Given instruction: Reproduce the following lines verbatim, covering every record.

Word and element location records:
******
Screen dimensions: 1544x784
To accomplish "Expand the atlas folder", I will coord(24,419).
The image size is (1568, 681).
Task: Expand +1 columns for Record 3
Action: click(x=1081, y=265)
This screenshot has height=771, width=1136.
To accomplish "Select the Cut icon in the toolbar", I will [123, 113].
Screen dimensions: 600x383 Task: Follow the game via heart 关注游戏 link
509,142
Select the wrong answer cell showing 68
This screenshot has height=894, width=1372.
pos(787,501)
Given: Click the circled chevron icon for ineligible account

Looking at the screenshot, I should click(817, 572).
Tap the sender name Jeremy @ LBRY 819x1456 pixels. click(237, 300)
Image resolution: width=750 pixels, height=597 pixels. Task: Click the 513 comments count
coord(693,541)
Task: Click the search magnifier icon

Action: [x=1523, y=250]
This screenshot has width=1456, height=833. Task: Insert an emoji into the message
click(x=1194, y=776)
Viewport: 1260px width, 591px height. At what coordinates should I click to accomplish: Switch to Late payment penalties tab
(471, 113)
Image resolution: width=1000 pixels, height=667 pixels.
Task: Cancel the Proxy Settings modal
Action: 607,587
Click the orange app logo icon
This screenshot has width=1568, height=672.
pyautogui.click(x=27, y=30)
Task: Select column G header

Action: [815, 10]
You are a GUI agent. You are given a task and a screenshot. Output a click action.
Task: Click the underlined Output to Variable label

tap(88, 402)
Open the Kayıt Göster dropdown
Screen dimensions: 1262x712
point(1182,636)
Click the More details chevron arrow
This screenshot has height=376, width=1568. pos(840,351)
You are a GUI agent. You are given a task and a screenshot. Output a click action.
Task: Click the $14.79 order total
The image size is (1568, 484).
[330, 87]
******
Expected answer:
Screen dimensions: 1544x784
To accomplish "Expand the atlas folder", I will coord(24,419).
The image size is (1568, 681).
Task: Expand +1 columns for Record 3
Action: click(x=1081, y=265)
This screenshot has height=771, width=1136.
To accomplish "Select the Cut icon in the toolbar", I will [123, 113].
Screen dimensions: 600x383 Task: Follow the game via heart 关注游戏 link
509,142
Select the wrong answer cell showing 68
This screenshot has height=894, width=1372.
pos(787,501)
Given: Click the circled chevron icon for ineligible account

Looking at the screenshot, I should click(817, 572).
Tap the sender name Jeremy @ LBRY 819x1456 pixels. click(237, 300)
Image resolution: width=750 pixels, height=597 pixels. Task: Click the 513 comments count
coord(693,541)
Task: Click the search magnifier icon

Action: [x=1523, y=250]
This screenshot has width=1456, height=833. Task: Insert an emoji into the message
click(x=1194, y=776)
Viewport: 1260px width, 591px height. At what coordinates should I click to accomplish: Switch to Late payment penalties tab
(471, 113)
Image resolution: width=1000 pixels, height=667 pixels.
Task: Cancel the Proxy Settings modal
Action: 607,587
Click the orange app logo icon
This screenshot has width=1568, height=672.
pyautogui.click(x=27, y=30)
Task: Select column G header

Action: [815, 10]
You are a GUI agent. You are given a task and a screenshot. Output a click action.
Task: Click the underlined Output to Variable label

tap(88, 402)
Open the Kayıt Göster dropdown
Screen dimensions: 1262x712
point(1182,636)
Click the More details chevron arrow
This screenshot has height=376, width=1568. pos(840,351)
You are a GUI agent. You are given a task and a screenshot. Output a click action.
Task: Click the $14.79 order total
The image size is (1568, 484).
[330, 87]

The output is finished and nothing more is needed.